Manual orchestration#

LlamaDeploy offers different abstraction layers for maximum flexibility. For example, if you don't need the API server, you can go down one layer and orchestrate the core components on your own. LlamaDeploy provides a simple way to self-manage the required services using configuration objects and helper functions.

Manual orchestration with Python wrappers#

LlamaDeploy provides a set of utility functions that wrap the lower-level Python API in order to simplify certain operations that are common when you need to orchestrate the different core components, let's see how to use them.

Running the Core System#

Note

When manually orchestrating a LlamaDeploy instance, generally you'll want to deploy the core components and workflows services each from their own python scripts (or docker images, etc.).

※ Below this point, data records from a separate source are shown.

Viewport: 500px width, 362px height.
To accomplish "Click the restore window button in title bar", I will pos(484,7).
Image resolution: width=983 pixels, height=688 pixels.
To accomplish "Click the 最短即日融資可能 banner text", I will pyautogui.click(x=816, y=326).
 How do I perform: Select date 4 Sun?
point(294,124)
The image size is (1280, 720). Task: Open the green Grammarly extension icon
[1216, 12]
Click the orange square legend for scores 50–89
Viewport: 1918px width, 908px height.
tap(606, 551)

To manually orchestrate an instance, the first thing to do is to run the core services: message queue, control plane, and orchestrator. To do so, you can use the deploy_core function:

from llama_deploy import (
    deploy_core,
    ControlPlaneConfig,
    SimpleMessageQueueConfig,
)


async def main():
    # This will run forever until you interrupt the process, like by pressing CTRL+C
    await deploy_core(
        control_plane_config=ControlPlaneConfig(),
        message_queue_config=SimpleMessageQueueConfig(),
    )


if __name__ == "__main__":
    import asyncio

    asyncio.run(main())

This will set up the basic infrastructure for your LlamaDeploy instance. You can customize the configuration to adjust TCP port numbers and basic settings, and choose the message queue backend of choice among those currently supported, for example Redis, Kafka or RabbiMQ.

Deploying a Workflow#

To run a workflow as a LlamaDeploy service, you need another Python process. You can easily have LlamaDeploy serving your workflow by invoking the deploy_workflow function like this:

from llama_deploy import (
    deploy_workflow,
    WorkflowServiceConfig,
    ControlPlaneConfig,
    SimpleMessageQueueConfig,
)
from llama_index.core.workflow import (
    Context,
    Event,
    Workflow,
    StartEvent,
    StopEvent,
    step,
)


class ProgressEvent(Event):
    progress: str


# create a dummy workflow
class MyWorkflow(Workflow):
    @step()
    async def run_step(self, ctx: Context, ev: StartEvent) -> StopEvent:
        # Your workflow logic here
        arg = str(ev.get("arg", ""))
        result = arg + " result"

        # stream events as steps run
        ctx.write_event_to_stream(
            ProgressEvent(progress="I am doing something!")
        )

        return StopEvent(result=result)


async def main():
    # This will run forever until you interrupt the process, like by pressing CTRL+C
    await deploy_workflow(
        workflow=MyWorkflow(),
        workflow_config=WorkflowServiceConfig(
            host="127.0.0.1", port=8002, service_name="my_workflow"
        ),
        control_plane_config=ControlPlaneConfig(),
    )


if __name__ == "__main__":
    import asyncio

    asyncio.run(main())

Assuming the previous Python snippet is still running, this will run your workflow as a service and register it with the existing control plane and message queue.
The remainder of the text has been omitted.